Even vertebrates aren’t safe from the plants’ high-intel traps.
German geneticist W.-E. Loennig, who is writing a book on the subject, points out that
many species of Utricularia are not adapted to extremely nitrogen-deficient environments (which is true in fact, for most of the European species).
So they eat bugs because they like them, not because they have to. (?) He has documented the point extensively.
Wallace was right.
Here’s an example of one of his frustrating (tell us about it) colloquies with Darwinists:
Barry A. Rice [abbreviated BAR]: “Unfortunately there are very few fossils of carnivorous plants, so so we can only guess how they evolved, and our guesses would probably be wrong. But it is not too hard to develop plausible pathways that evolution could have followed to produce these extraordinary plants.”
Comment by W-EL: Concernig the fossil record, see please, pp. 67-71 above: it speaks the language of abrupt appearances of new forms and their constancy in space and time. As BAR himself admitted (see also p. 63 above, footnote 92), the epistemological problem with evolution is that it is almost never “too hard to develop plausible pathways that evolution could have followed…” but “…we just don’t know if such theories are right.” Oder Prof. V.: ‘Plausible Geschichten sind bestenfalls Hypothesen, die testbar sein sollten’.
BAR continues: “For example, a great number of plants have hairy surfaces.

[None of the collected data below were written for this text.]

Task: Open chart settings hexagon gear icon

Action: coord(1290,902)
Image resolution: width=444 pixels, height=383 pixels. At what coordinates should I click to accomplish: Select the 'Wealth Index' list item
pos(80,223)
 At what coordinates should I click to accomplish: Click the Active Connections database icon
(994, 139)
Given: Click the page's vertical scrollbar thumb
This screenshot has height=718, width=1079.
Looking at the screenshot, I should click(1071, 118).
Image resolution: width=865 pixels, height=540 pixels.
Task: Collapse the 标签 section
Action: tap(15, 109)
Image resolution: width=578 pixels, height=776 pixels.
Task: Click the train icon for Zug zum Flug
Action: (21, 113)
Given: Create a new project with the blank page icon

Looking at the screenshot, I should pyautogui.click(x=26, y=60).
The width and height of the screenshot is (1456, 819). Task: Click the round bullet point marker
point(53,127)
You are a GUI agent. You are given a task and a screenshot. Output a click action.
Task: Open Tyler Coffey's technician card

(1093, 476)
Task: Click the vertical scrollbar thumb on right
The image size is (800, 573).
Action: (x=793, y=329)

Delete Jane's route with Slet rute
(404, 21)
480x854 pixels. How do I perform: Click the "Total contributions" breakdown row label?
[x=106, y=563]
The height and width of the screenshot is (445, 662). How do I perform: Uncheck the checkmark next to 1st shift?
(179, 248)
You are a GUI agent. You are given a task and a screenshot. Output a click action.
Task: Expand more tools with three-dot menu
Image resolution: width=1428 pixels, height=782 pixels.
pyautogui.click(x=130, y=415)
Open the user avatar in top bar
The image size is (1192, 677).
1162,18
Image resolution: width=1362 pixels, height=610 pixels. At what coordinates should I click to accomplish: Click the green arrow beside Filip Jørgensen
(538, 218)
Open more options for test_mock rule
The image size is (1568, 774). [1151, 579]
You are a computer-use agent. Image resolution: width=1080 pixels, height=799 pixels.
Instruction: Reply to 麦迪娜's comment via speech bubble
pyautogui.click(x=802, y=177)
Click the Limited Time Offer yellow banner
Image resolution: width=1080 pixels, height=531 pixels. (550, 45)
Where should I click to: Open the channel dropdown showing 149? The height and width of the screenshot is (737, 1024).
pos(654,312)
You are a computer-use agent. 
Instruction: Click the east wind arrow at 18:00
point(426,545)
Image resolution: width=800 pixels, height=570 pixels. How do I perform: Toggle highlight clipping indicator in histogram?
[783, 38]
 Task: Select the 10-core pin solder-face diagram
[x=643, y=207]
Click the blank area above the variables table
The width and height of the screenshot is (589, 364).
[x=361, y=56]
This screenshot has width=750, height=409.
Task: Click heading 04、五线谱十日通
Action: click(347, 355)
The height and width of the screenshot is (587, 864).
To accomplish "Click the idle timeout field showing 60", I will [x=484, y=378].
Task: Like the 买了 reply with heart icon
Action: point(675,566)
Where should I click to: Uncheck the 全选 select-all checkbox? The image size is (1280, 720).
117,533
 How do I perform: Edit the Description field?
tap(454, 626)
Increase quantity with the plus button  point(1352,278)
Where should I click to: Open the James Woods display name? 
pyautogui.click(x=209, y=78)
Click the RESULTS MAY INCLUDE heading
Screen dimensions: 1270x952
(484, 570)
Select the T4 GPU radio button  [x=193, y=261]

Many, such as tomatoes and petunias, are glandular and sticky.”
W-EL: See, please pp. 167/168 above for the specified genetical complexities and thus evolutionary problems involved in the origin of apparently simple and glandular trichomes alone. But, of course, these could be used as starting points.
BAR continues: “It is but a small step to the commensal relationships with insects exhibited by Byblis and Drosera.”
W-EL: Is this really “but a small step”? So what exactly are the molecular and other steps necessary to produce commensal relationships with insects? (See some of the problems mentioned on p. 133 above, footnote 235.)
BAR continues: “The development of enzyme production would be a further step toward autonomous carnivory.”
W-EL: Necessary is the devolopment of the correct acids and enzymes needed in proper amounts at the right place at the right time usually secreted by digestive glands – enormous problems for evolution by accidental mutations and selection.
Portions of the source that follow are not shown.